• _Work task_: Please go line by line through the material and copy each one containing the word "pixels".

• _Record excerpts_:
▬▬▬▬▬▬

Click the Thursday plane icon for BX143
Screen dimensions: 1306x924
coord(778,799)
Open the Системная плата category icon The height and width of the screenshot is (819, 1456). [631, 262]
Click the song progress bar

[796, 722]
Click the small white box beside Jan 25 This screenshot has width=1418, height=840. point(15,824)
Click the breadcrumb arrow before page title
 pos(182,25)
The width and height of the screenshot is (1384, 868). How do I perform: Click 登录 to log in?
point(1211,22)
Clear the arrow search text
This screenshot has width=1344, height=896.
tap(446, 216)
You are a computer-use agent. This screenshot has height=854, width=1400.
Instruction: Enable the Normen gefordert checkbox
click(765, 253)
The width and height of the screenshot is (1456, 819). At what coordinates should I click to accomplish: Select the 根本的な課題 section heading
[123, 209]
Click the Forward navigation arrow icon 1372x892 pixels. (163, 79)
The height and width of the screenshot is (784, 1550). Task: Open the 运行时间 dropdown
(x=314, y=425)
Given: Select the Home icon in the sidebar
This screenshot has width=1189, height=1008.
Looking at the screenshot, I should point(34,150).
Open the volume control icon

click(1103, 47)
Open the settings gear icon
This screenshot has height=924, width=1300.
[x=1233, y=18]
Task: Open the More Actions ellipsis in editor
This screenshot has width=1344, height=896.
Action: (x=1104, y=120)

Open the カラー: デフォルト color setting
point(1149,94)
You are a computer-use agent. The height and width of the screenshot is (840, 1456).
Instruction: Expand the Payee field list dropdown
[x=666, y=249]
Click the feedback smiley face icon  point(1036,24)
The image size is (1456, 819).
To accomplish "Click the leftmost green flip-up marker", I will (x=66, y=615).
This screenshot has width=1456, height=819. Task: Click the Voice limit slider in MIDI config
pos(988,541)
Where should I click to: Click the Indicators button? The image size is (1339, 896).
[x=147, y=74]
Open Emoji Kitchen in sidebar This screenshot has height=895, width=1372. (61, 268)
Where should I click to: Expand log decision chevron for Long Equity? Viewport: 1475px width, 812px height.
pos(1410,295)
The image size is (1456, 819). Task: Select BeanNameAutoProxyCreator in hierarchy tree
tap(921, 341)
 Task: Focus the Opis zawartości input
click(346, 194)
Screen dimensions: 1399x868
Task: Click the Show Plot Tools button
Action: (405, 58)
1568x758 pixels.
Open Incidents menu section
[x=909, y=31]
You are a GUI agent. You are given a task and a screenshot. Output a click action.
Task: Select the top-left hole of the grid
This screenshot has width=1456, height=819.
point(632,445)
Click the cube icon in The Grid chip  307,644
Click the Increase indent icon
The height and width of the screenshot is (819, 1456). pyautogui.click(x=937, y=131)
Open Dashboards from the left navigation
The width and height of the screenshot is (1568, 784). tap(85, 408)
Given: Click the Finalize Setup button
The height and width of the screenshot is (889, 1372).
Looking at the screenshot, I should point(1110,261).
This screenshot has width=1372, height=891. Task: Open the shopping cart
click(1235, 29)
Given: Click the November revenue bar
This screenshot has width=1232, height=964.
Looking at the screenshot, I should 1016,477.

▬▬▬▬▬▬

• _Solution for this task_:
Click the Forward navigation arrow icon 1372x892 pixels. (163, 79)
1568x758 pixels.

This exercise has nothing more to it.